Paul
Goble
Staunton, January 20 -- The Russian
government’s repression of extreme right groups has little chance of
intensifying because Moscow has successfully marginalized these groups by monopolizing
the imperialist theme and arresting their leaders; but in contrast to groups on
the left, right-wing extremists nonetheless could reemerge, Aleksandr Verkhovsky
says.
In a lengthy interview with Maksim Polyakov
of the 7x7 regionalist news agency, the head of the SOVA Information-Analytic
Center says that the Kremlin was prepared to play with the extreme right rather
than seek to eliminate that trend until the Kondopoga clashes in 2006 convinced
the regime that rightist groups were a threat and not just hooliganism.
That campaign intensified after
Vladislav Surkov shifted his focus to Ukraine. He was behind the policy of working
with these extremists rather than simply repressing them as the regime has done
since 2011, Verkhovsky says (7x7-journal.ru/articles/2020/01/20/direktor-centra-sova-aleksandr-verhovskij).

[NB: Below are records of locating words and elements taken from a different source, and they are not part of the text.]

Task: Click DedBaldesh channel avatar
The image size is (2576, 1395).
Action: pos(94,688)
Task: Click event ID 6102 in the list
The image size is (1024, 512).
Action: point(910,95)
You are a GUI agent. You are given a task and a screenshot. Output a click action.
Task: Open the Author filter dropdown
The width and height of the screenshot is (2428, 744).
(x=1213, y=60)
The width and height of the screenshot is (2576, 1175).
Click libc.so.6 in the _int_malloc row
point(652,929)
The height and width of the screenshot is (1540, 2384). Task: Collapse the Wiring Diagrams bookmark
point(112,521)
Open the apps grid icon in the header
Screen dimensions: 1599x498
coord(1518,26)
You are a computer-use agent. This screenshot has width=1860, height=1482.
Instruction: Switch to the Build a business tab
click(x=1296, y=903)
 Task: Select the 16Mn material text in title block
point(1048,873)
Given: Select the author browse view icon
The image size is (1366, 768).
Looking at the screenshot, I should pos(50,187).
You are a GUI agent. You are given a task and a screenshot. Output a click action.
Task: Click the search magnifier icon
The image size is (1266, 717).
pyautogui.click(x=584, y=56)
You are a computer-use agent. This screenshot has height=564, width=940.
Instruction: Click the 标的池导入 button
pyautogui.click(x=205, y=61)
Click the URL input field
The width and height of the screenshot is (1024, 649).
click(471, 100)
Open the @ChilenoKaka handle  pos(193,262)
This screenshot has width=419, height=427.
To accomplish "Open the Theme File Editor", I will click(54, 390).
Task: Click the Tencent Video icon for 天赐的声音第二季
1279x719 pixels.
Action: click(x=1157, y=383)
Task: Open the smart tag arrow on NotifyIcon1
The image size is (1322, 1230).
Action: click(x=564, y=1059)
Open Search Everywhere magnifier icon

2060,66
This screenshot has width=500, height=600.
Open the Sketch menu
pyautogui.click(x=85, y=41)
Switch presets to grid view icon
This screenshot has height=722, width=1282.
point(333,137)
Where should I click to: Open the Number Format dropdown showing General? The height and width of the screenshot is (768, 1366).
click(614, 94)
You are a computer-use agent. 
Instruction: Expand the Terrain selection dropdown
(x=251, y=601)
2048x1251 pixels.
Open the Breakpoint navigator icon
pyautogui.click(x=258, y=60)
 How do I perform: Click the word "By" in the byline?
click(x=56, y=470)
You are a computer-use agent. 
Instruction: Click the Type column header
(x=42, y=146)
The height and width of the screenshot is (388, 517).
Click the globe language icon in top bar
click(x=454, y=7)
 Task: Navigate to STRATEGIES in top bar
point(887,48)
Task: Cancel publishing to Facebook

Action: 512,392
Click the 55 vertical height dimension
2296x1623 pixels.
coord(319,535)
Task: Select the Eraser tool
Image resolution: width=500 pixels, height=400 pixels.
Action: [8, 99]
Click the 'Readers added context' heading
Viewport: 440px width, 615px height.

The wave of arrests had the effect of
frightening off new recruits and leaving the right-wing organizations with
fewer people willing to come out in support of them. Then, Moscow’s moves into
Ukraine had the effect of splitting the nationalist camp with some backing the
Kremlin and others supporting Ukraine.
As the number of followers of the extreme
right has fallen and as leaders have been unable to attract new people to their
meetings, Verkhovsky says, the right has tried a new tactic: it has begun
attending the meetings of others, including of those who it would seem are
extremely far removed from them ideologically.
But unlike the extreme left, which
has no future, Verkhovsky says, the extreme right may make a comeback. Its
initial positions in the 1990s were nostalgic and not that effective, but then
it turned to the issue of immigration, something easier for more people to
understand – and that issue can certainly reemerge.
Making that prospect more likely is
the fact that nationalists now are spending less time on intra-movement
disagreements than on opposition to the regime, an approach they share with the
Russian opposition in general at present, the SOVA analyst says. But working against it is the state’s monopolization
of imperial nationalism
For the Russian right wing, differences
among those in this sector or even more broadly are now secondary. What has
become more important, Verkhovsky says, is that “people are against the regime.”
How this will play out, and who will influence whom among the regime’s
opponents, very much remains an open question.